El fútbol fue cruel con el Motilla en la tarde del Kike García. Los motillanos firmaron una de sus actuaciones más completas como locales, dominaron durante muchos minutos y generaron ocasiones suficientes para dejar el partido encarrilado, pero acabaron sufriendo su primera derrota de 2026 al caer 1-2 frente al Almodóvar, que se llevó el botín con muy poco y un golpe definitivo en el descuento.
El guion empezó a dibujarse desde el primer minuto: Motilla mandando, tocando con criterio y llegando con peligro. Hubo varias acciones para adelantarse, aunque el susto estuvo a punto de llegar por el lado contrario. En la única llegada clara del Almodóvar en la primera parte, el Motilla cometió un penalti que pudo cambiarlo todo… pero Juanan sostuvo al equipo con una intervención decisiva, deteniendo el lanzamiento y manteniendo el 0-0.

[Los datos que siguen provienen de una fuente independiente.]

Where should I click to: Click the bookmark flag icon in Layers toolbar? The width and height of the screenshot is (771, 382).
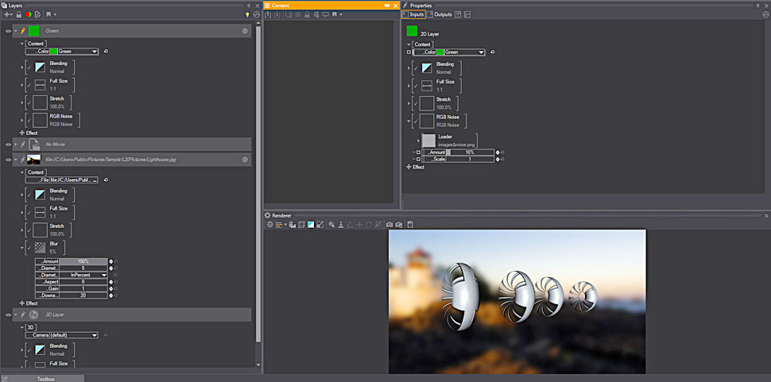pyautogui.click(x=48, y=14)
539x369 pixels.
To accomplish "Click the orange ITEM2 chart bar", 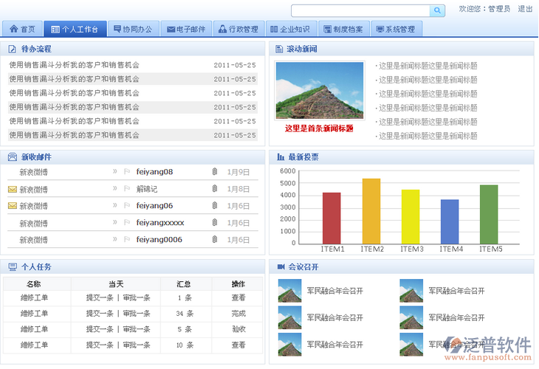I will click(x=371, y=210).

A partir de ahí, el conjunto local creció todavía más. El dominio se hizo más evidente y, cuando el descanso ya asomaba, el Motilla encontró premio: en una falta, tras un rebote, William apareció para empujar el balón y firmar el 1-0, resultado con el que se llegó al intermedio y que reflejaba lo visto sobre el césped.
Tras la reanudación, el Motilla intentó ampliar la ventaja, pero el encuentro se descontroló por momentos, algo que favoreció a un Almodóvar más cómodo en el ida y vuelta. En ese contexto llegó el empate: David, delantero visitante, clavó un golazo en el minuto 56 para poner el 1-1 y reabrirlo todo.
Lejos de venirse abajo, el Motilla volvió a apretar. El dominio siguió siendo local y las ocasiones se sucedieron, especialmente con Guillermo, que se topó con varias paradas del portero rival. Incluso hubo una acción que pudo cambiar el desenlace: un balón salvado sobre la línea de gol cuando el 2-1 parecía cantado. Pero el fútbol, otra vez, se inclinó del lado visitante.
Y cuando el empate parecía ya firmado, llegó el mazazo. En el minuto 90, tras varios rebotes en el área, Cristian encontró el balón suelto y marcó el 1-2 que silenció el Kike García y dejó al Motilla con una sensación amarga: perder en el descuento después de uno de sus mejores partidos en casa.
Con este resultado, el Motilla se queda noveno con 28 puntos, en un tropiezo doloroso por la forma, pero con la lectura de que el equipo mostró argumentos y juego para mirar hacia arriba si mantiene este nivel.